RECORDS PROVIDED:
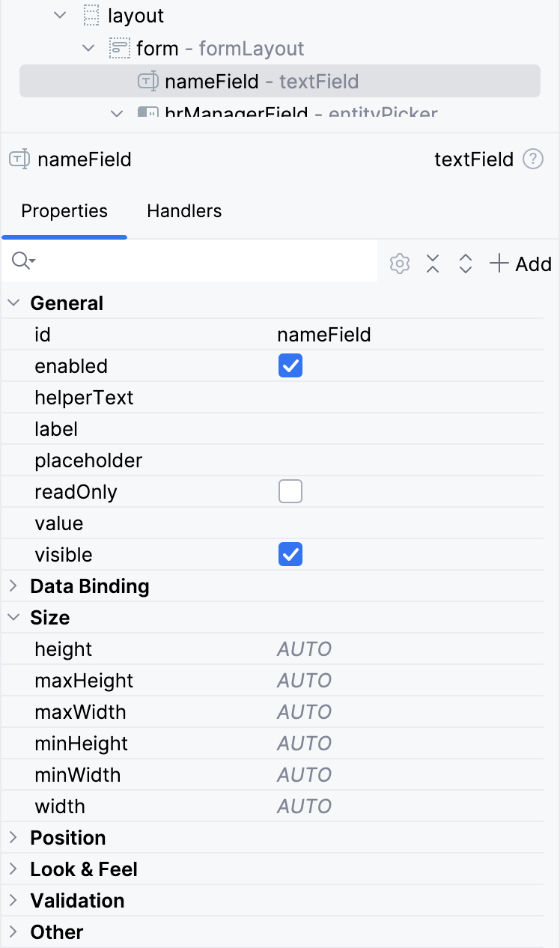Uncheck the enabled checkbox

290,366
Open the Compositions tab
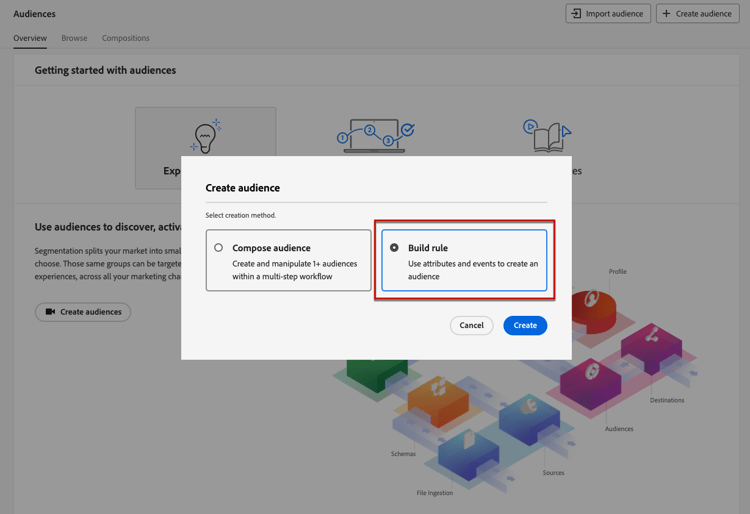 (126, 38)
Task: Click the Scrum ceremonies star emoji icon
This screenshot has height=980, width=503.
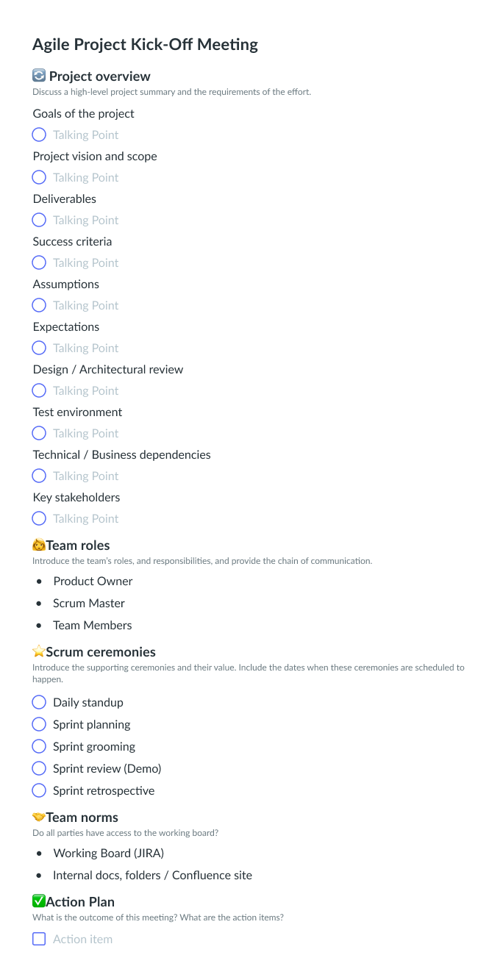Action: tap(39, 651)
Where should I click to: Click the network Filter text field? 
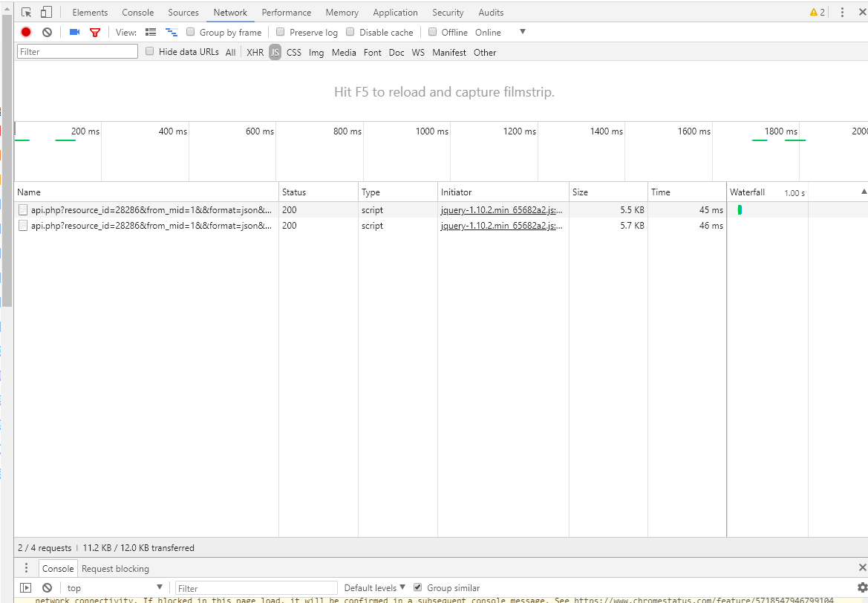pyautogui.click(x=78, y=51)
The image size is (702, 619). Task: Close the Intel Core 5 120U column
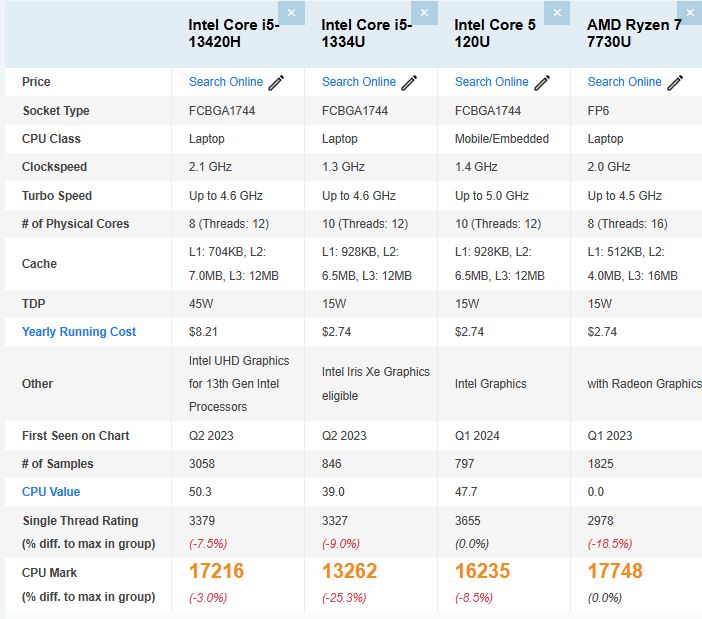click(557, 12)
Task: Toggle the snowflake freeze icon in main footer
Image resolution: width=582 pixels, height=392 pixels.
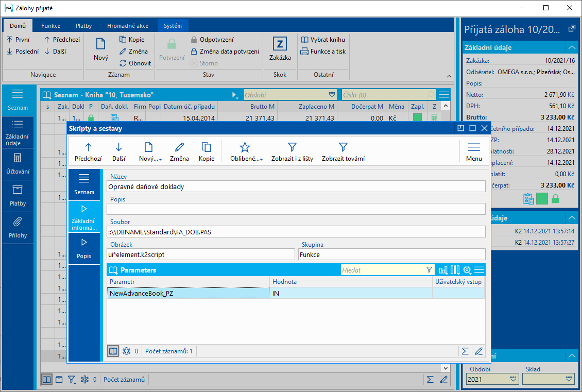Action: pyautogui.click(x=85, y=380)
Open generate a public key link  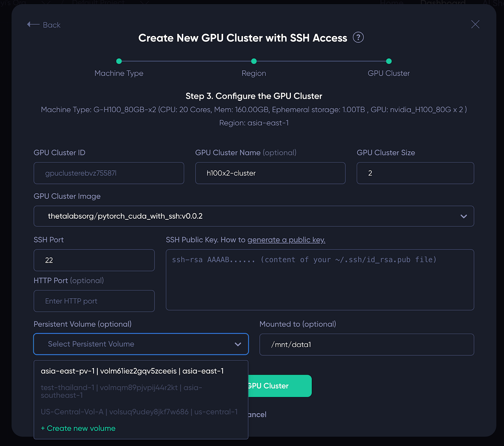pyautogui.click(x=286, y=240)
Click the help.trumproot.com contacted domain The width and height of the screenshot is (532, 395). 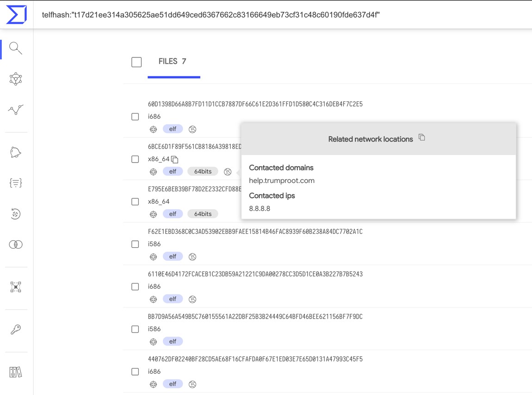point(282,181)

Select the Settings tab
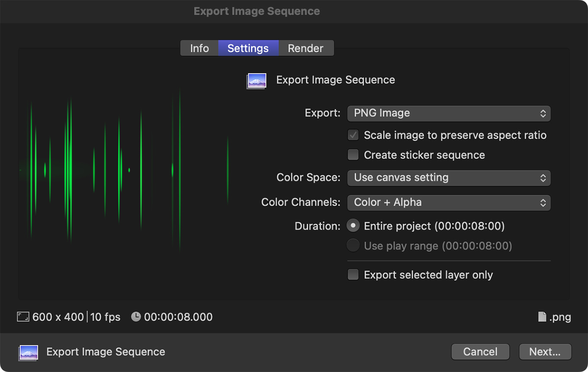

WORK INSTRUCTION: Extract from the data every line where "icon" shows up.

RESULT:
Task: Click the Scrum ceremonies star emoji icon
Task: Toggle the snowflake freeze icon in main footer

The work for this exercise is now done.